Abstract
Statement of purpose
We review the current state of development of proton therapy and the implications for beam therapy in the management of primary bone tumours
Introduction
The principle of radiotherapy is to deliver a high dose, accurately, to the tumour. Conventional photon and proton therapy irradiates adjacent tissue significantly. This is reduced with intensity modulated proton therapy (IMPT). This has been demonstrably effective in treating tumours refractory to chemotherapy and conventional radiotherapy such as chrondrosarcomas and chordomas
Case Report
We present a patient with an isolated chondrosarcoma involving the anterior and posterior element of the L3 vertebral body with a significant soft tissue component displacing the IVC. The patient underwent a 2 stage en-bloc excision of the tumour: Stabilization was achieved by posterior L2-4 instrumented fusion with PEEK rods, an anterior PEEK cage and bone graft.

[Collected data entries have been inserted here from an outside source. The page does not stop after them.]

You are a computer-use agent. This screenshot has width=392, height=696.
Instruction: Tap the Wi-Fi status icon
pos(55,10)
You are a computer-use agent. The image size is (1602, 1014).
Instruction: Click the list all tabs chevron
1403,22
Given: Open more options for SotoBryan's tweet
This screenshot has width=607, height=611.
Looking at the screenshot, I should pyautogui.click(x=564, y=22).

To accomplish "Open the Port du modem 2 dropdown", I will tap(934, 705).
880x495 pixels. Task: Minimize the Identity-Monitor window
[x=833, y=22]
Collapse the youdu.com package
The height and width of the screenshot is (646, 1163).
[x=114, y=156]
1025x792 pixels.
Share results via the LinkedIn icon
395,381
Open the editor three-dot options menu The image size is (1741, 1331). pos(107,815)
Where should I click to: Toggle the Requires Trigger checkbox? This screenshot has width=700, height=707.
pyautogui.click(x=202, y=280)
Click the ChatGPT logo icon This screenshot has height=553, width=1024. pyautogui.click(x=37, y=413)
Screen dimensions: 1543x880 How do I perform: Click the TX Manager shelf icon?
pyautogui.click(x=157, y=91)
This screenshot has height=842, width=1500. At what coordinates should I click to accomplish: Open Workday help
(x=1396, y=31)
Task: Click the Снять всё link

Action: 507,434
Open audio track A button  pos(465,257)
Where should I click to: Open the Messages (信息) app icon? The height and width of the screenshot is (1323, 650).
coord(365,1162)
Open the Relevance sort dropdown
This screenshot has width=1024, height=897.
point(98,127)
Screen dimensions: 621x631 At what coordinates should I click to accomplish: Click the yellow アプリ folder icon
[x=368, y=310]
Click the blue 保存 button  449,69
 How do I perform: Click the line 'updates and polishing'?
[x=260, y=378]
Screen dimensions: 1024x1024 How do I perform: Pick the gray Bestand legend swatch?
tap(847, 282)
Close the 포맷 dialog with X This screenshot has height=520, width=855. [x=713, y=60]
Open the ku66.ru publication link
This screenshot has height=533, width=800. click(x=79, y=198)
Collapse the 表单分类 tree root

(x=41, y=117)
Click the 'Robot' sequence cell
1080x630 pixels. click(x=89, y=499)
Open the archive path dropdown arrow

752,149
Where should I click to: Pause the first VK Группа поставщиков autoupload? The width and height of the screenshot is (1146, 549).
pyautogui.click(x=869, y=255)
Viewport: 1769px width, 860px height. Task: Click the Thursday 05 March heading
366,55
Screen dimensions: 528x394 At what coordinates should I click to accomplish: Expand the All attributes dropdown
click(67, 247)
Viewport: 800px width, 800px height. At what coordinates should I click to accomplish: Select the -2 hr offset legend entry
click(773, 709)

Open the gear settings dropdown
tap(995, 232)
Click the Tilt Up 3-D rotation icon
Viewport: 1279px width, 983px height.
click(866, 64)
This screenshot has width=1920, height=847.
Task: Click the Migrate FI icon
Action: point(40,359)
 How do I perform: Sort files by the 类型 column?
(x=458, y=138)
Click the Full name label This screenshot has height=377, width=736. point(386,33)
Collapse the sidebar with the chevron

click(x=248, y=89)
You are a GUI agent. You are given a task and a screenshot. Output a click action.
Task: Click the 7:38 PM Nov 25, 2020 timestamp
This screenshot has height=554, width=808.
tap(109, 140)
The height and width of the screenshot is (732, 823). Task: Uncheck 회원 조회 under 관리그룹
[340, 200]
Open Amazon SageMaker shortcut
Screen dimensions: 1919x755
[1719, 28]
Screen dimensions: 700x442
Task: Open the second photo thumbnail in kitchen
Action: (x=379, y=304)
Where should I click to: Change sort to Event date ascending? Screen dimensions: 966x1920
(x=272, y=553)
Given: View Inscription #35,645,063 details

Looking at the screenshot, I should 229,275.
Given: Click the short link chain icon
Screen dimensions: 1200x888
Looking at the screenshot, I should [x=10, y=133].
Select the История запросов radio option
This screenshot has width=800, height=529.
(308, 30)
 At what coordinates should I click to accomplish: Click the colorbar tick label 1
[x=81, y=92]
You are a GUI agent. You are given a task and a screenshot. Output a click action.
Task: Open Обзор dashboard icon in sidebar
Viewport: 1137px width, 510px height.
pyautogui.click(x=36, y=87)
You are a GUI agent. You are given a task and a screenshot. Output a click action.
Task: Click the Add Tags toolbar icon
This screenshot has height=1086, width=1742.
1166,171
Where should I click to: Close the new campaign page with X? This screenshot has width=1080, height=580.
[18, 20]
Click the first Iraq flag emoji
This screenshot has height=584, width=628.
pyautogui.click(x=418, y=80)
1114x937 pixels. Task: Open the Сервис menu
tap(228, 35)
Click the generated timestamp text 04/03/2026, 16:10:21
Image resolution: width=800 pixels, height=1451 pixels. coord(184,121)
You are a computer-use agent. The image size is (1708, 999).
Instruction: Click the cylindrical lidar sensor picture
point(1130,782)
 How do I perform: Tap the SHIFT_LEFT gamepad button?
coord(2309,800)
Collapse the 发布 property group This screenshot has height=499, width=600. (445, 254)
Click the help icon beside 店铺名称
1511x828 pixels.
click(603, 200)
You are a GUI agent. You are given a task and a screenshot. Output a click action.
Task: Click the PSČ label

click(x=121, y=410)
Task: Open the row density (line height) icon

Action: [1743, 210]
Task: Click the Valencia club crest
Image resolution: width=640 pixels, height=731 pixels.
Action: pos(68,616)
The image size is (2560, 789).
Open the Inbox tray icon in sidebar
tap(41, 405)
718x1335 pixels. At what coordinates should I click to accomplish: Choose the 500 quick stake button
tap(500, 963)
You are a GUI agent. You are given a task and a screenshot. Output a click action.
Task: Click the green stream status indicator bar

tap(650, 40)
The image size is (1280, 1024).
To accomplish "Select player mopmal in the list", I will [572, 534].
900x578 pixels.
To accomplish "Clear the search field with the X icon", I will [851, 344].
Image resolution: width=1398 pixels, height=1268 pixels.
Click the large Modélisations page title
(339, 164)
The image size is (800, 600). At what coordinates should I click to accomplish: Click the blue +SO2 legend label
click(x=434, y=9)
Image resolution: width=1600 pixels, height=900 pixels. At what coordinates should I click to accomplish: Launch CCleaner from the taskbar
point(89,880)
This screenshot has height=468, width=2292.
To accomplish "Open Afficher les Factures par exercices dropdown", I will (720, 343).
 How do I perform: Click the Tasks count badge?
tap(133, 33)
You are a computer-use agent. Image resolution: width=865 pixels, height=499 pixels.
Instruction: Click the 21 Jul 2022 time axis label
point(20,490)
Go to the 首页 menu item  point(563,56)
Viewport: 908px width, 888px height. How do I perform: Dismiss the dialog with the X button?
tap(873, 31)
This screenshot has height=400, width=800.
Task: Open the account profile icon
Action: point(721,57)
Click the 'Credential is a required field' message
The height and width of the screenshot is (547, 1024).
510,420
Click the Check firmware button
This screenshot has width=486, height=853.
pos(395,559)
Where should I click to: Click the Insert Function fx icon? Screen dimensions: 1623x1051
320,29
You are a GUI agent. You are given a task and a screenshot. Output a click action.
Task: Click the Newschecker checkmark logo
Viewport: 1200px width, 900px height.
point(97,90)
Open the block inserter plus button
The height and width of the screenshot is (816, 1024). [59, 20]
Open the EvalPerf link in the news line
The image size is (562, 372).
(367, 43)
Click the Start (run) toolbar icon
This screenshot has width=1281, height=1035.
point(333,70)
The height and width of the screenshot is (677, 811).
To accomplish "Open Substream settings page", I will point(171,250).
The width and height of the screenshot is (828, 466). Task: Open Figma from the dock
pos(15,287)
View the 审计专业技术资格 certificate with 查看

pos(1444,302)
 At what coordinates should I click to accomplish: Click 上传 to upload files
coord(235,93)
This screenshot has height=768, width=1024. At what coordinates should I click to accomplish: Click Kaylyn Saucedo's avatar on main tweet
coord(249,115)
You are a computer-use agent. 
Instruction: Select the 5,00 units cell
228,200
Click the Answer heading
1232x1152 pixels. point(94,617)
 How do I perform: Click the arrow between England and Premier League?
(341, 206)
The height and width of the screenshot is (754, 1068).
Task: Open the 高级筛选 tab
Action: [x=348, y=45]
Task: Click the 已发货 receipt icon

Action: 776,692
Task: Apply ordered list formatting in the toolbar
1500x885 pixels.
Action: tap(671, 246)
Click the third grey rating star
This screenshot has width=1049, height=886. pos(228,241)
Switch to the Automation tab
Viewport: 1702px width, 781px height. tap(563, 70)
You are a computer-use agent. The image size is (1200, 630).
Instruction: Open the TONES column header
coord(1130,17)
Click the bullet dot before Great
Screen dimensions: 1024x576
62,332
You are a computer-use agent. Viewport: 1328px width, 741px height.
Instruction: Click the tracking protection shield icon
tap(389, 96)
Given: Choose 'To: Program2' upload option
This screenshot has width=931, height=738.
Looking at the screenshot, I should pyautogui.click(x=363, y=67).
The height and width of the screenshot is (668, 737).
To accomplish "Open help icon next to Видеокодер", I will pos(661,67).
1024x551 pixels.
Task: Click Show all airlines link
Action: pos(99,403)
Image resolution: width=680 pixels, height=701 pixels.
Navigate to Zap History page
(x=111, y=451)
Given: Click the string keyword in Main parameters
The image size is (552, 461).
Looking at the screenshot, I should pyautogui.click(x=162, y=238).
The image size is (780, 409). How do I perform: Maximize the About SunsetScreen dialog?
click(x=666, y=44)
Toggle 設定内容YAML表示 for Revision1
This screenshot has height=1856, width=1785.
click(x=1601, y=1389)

Post-operatively the patient underwent 12 weeks of bed rest followed by rehabilitation. Due to pedicle involvement (giving a high risk of contamination) and the narrow clear margin found on histology the patient has been accepted for post-operative IMPT.
Discussion
The high risk of contamination and the narrow margins presented an ideal case for post-operative IMPT. However, conventionally the stabilization would have been metallic, distorting the treatment mapping and the delivery of the IMPT, reducing any possible benefit. Thus, we used PEEK as it is proven to maintain its properties when subjected to a wide range of conditions while also being tolerant of, and not interfering with, most forms of radiation including proton therapy, maximising the chance of a positive outcome. One concern is that PEEK is less biomechanically stable then metal, hence the prolonged period of bed rest.
Conclusion
This report discusses the current evidence for proton therapy while describing a successful technique for stabilization to facilitate delivery of proton treatment post-operatively.